Our Cabinets
When it comes time to remodel your kitchen, the decisions can be unbearably exhausting. The cabinet choices alone are almost endless. Additionally, you will most likely need help choosing light fixtures, countertops, type of sink, faucet, paint colors, cabinet hardware, flooring, backsplash, and more. We are here help you make those tough decisions.
But let’s talk about cabinetry for minute and try to get past of few of the big choices. Do you want a painted cabinet or a stained cabinet? A painted cabinet will always be Maple wood and possibly have some MDF or HDF (Medium density fiberboard or High-density fiberboard) in the doors. This is because Maple and MDF/HDF leave the best paint finish. If you want a stained cabinet, you have to decide what species of wood you like and how that species relates to the final color you like. Some popular cabinet wood species are Oak, Cherry, Alder, Rustic Alder, Hickory, Beech, Maple, Walnut. All of these will look different with the same stain applied. If it helps, 90% of clients are using Maple cabinets painted in White with some other paint color going on the island or accent wall cabinets. Depending on the cabinet manufacture that you choose to go with you may be limited in the paint and stain options that they offer. If you choose a full or semi-custom cabinet manufacture, they offer a plethora of color options and most will color match any paint chip that you can come up with.
Next, you have to decide if you like an overlay, frameless, flush inset or beaded inset cabinet. For the sake of sanity let’s just say there is really no structural difference between these options. You should make this decision based on what look you like best.
Now its time to pick your door style. Even though the number one seller is shaker style, you should know that the door style combinations are endless. Depending on your style you may like a simple and timeless shaker door, you may like a more traditional raised panel door, you may be very modern and like slab doors with acrylic or medal wraps or maybe you’re somewhere in between. Every cabinet manufacture offers different door styles and finishes.

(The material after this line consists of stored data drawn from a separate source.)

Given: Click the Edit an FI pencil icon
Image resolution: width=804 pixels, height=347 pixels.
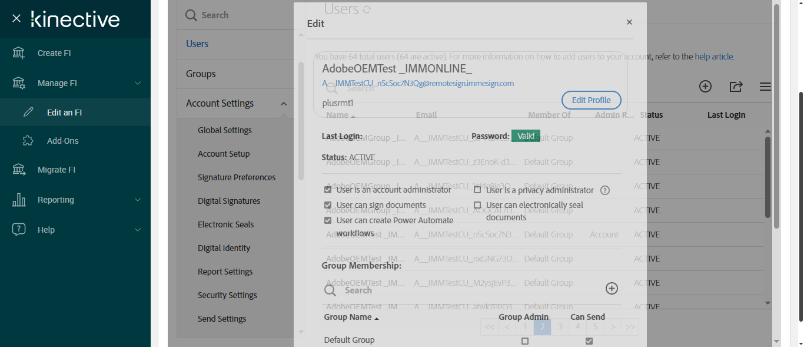Looking at the screenshot, I should click(28, 113).
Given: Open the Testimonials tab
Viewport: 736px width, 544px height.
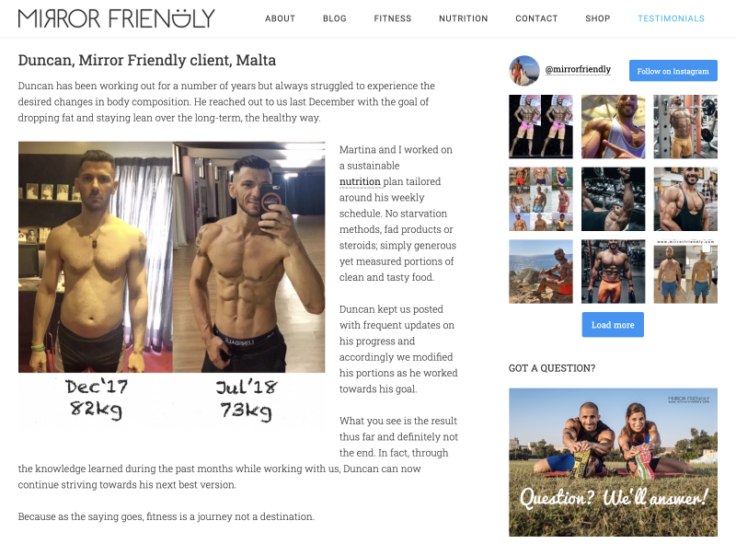Looking at the screenshot, I should click(x=671, y=18).
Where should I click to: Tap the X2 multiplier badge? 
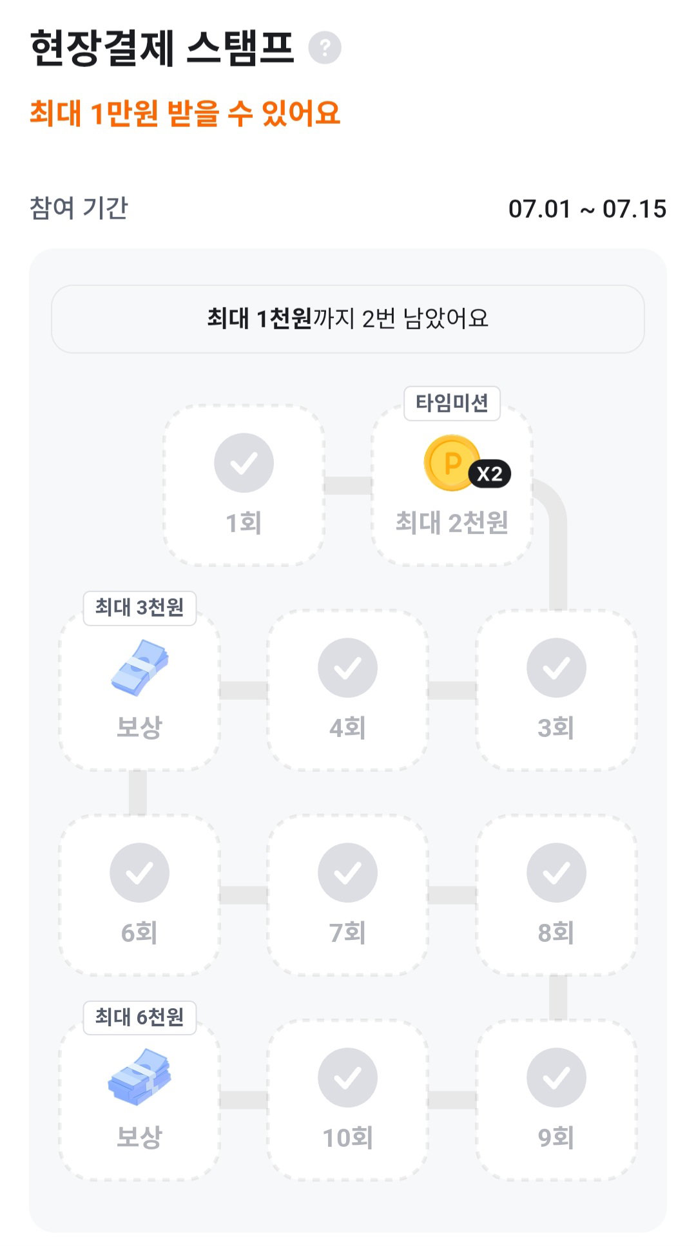coord(490,474)
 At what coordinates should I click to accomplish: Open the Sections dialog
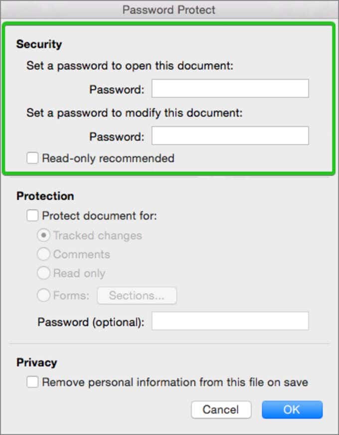(137, 295)
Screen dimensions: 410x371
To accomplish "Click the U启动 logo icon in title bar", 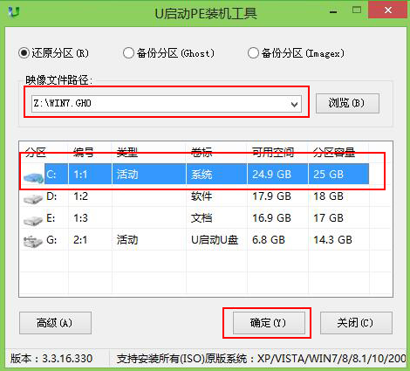I will [x=14, y=12].
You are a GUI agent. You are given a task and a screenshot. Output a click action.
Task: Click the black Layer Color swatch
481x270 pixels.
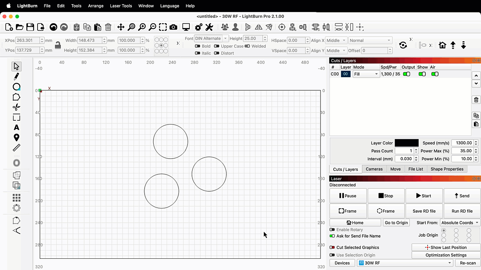(x=406, y=143)
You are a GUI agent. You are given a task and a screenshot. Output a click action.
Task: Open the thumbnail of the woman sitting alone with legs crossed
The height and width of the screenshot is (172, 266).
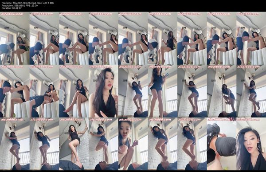74,91
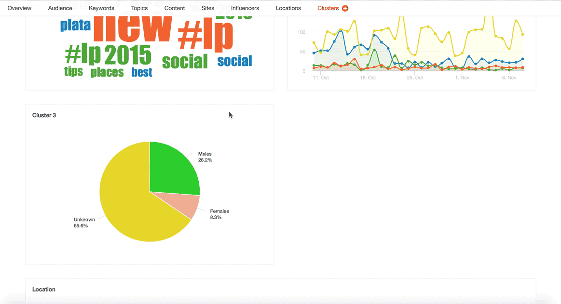
Task: Switch to the Sites tab
Action: [x=208, y=8]
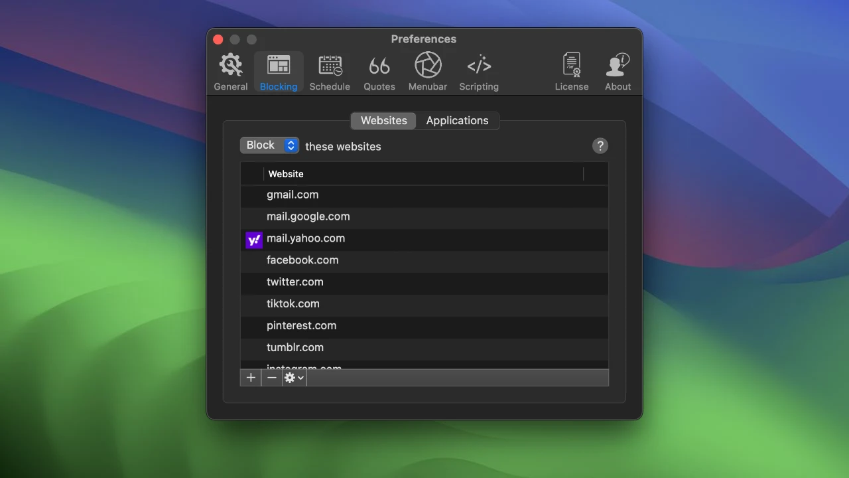Add a new website with plus button
This screenshot has height=478, width=849.
[251, 378]
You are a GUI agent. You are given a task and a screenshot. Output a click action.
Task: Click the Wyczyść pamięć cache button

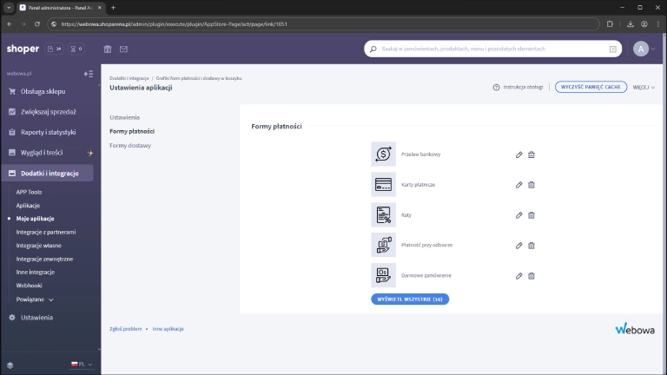click(590, 88)
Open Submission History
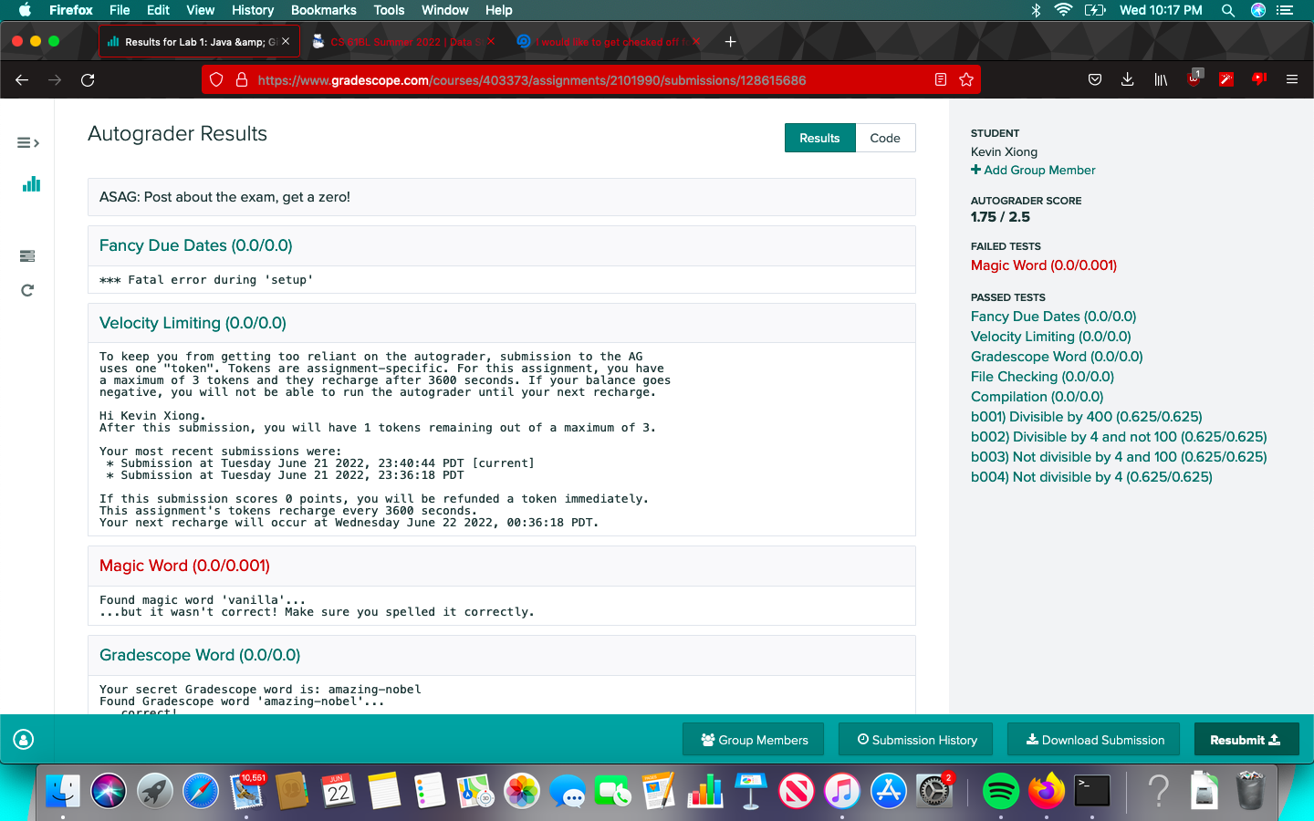 pyautogui.click(x=917, y=740)
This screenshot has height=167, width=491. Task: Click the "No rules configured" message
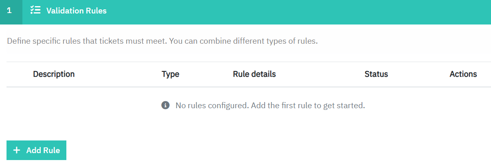click(212, 105)
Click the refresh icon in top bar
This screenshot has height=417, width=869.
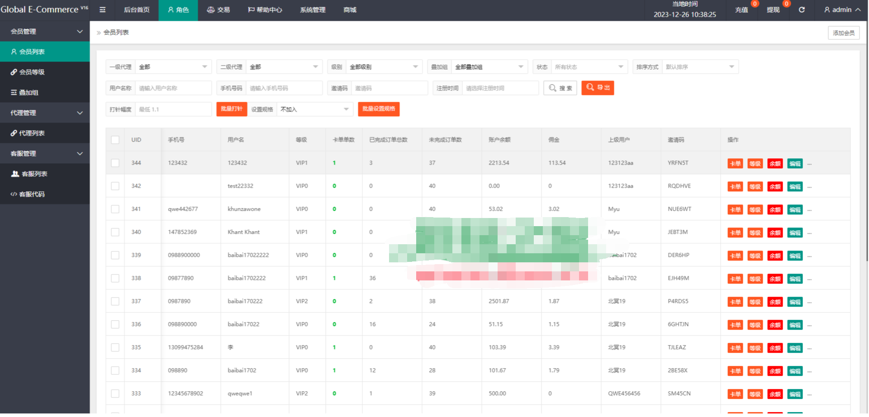802,9
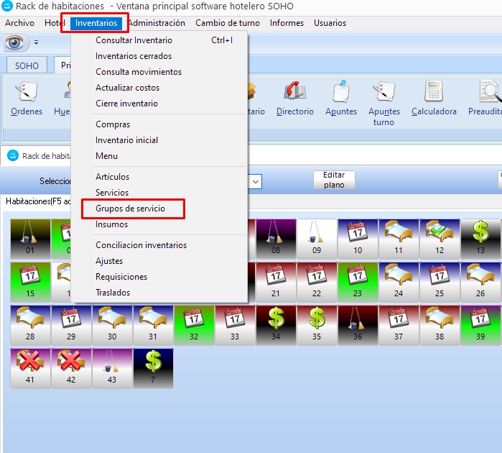Screen dimensions: 502x453
Task: Choose Grupos de servicio menu entry
Action: 130,209
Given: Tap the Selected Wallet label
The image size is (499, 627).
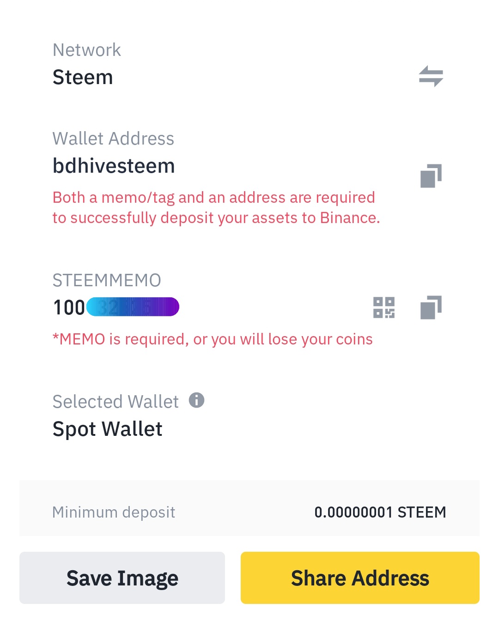Looking at the screenshot, I should [116, 402].
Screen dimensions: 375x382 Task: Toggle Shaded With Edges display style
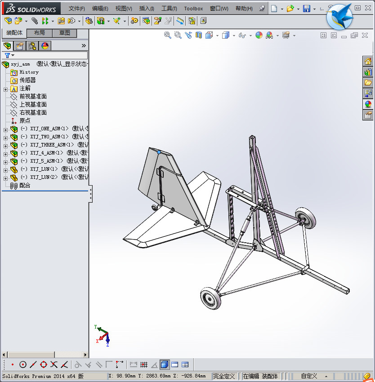click(165, 364)
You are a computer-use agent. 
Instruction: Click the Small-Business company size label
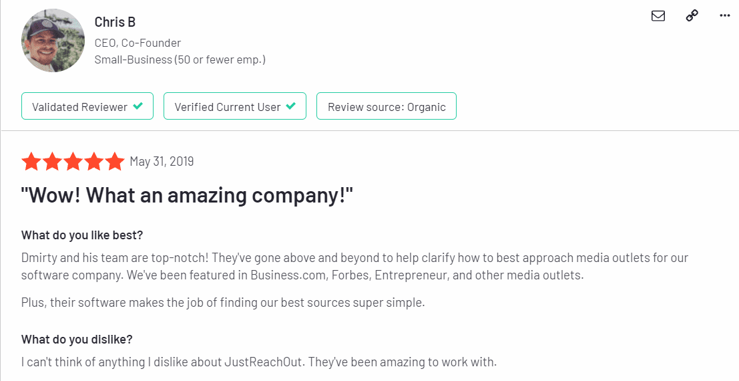point(180,60)
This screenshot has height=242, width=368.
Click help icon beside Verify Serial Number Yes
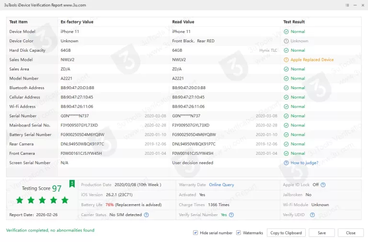coord(231,215)
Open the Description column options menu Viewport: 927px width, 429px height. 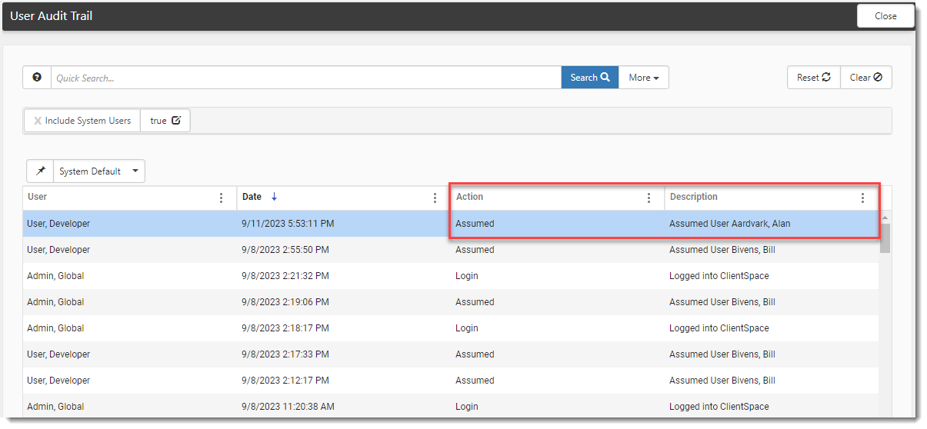pyautogui.click(x=862, y=198)
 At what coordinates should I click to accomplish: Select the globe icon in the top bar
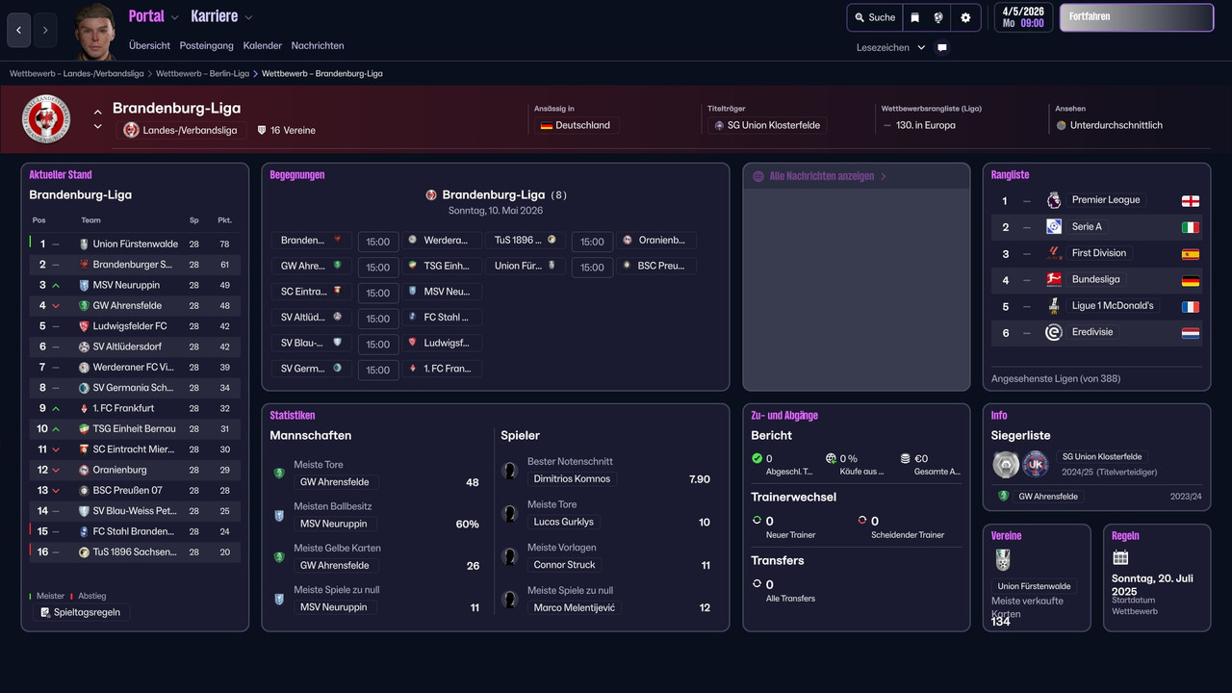[939, 16]
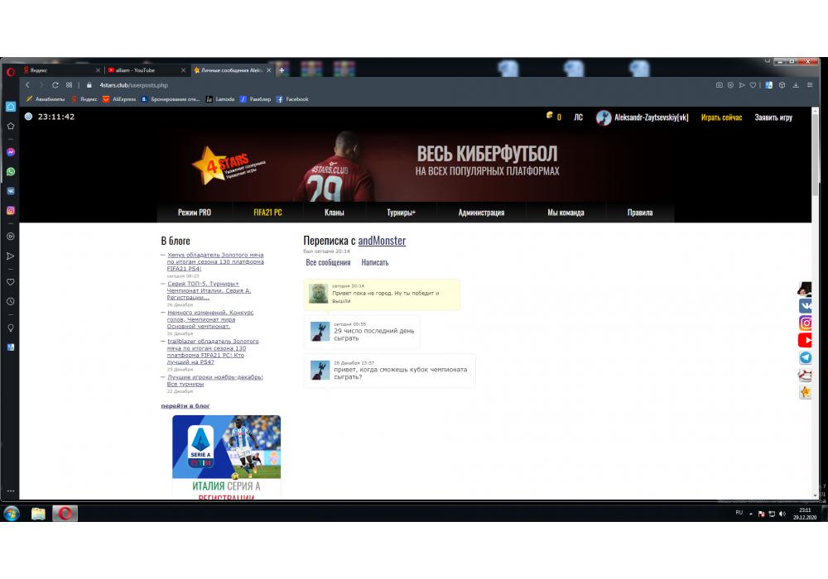
Task: Open the andMonster profile link
Action: click(382, 241)
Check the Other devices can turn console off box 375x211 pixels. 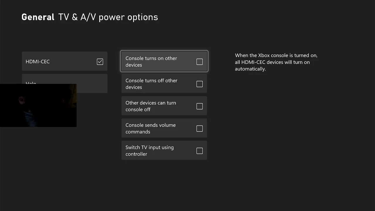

Some manufactures offer very few choices while others may offer everything under the sun. in choosing a door style you also have a choice of edge profile and that can get confusing as well but that only comes into play if you choose an overlay door style. If you pick and inset, beaded inset or frameless style that your door edge will most likely be square.
And just when you think you’re done; you still have to decide on the cabinet box construction. Most companies offer boxes built from either plywood or furniture board. There is a common misconception that furniture board is not good and that your cabinets will fall apart. This is not true! Furniture board is actually the preferred product for cabinet construction. It doesn’t warp like plywood does and just like with anything else, if it assembled correctly it doesn’t fall apart. But any good manufacture will offer cabinets in both, but the plywood boxes will cost you more. And don’t be afraid to ask how the box is constructed. How thick are sides and back and how is everything attached? Is the box glued and stapled together? Is the box just glued together? How are the drawer boxes constructed? These are important things to know about the product you want buy, Maybe the most important. You don’t want your two-year-old kitchen to start falling apart because it was poorly assembled at the manufacturer.
You also can decide on hinges and drawer guides. Most cabinets will offer a soft close door hinge option and full extension undermount soft close drawer option but sometimes that may cost more money so you may not go for the soft close options. Some other options that obviously will impact the price but can make your kitchen much more functional include trash pullouts, rollout shelves in base cabinets and pantries, utensil drawers, spice racks and much more.